Click on the Fetch token button. Please make sure you have entered all the necessary information in the previous form as the details such as client Id and Client secret will be used to fetch the OAuth token.

After the above step, you will be redirected to your OAuth provider. You will receive the access token once you login into your account.
Paste the OAuth 2.0 Access token obtained from the OAuth provider and click on Get response.

In the received response, copy the JSON attribute against which you are receiving the username/email of the user in the local directory and paste it into the Username/Email Attribute input field, and click on Save.

Step 3: Group & IP Based Restrictions

Group Based Restrictions

Follow below steps to configure Group Based Restrictions in miniOrange API Authentication add-on.
Here, you can restrict the access to the APIs to the selected local groups only. The users which are not present in the selected groups would not be able to access the APIs.
Users present in the “Read-only” groups would only be able to perform read operations via APIs. This can be used to allow only GET requests to some set of users.

IP Based Restrictions

You can allow users to make API requests only from certain IP addresses. This is particularly useful when you want to restrict the API access to a certain network only. All of the calls made from outside the configured address would be rejected.

Step 4: Public APIs Access

Restrict Access to public APIs

Public APIs do not require authentication by default, However, you can restrict access to the Public APIs with our plugin by configuring them under the Restrict Access To Public API section.
E.g. If anonymous access is enabled for a particular page, the page can be easily accessed with the API’s, but by enabling restriction on that API, a valid API key or token will be required to access it.

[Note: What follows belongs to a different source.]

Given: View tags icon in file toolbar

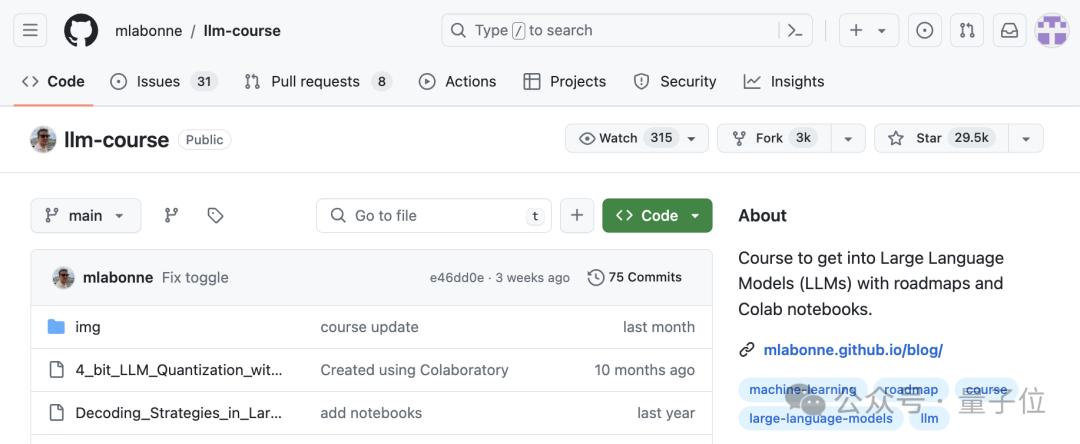Looking at the screenshot, I should (215, 215).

Bypass APIs from Authentication

Rest API authentication by the plugin for certain API’s can be disabled by adding them under the Bypass APIs section. However, the default Authentication would still be applied.
To configure it, enter the common rest endpoints for which you need the authentication to be skipped and the rest is done by the plugin.

Step 4: Global Settings

Enable read-only access : Plugin’s authentication can be enabled or disabled using this toggle.
Disable Basic Authentication : Basic authentication can be disabled using this toggle.
Allow users to create tokens : Using this toggle, admins can allow other users to create tokens. If the toggle is disabled, only admins would be able to create tokens for all the users.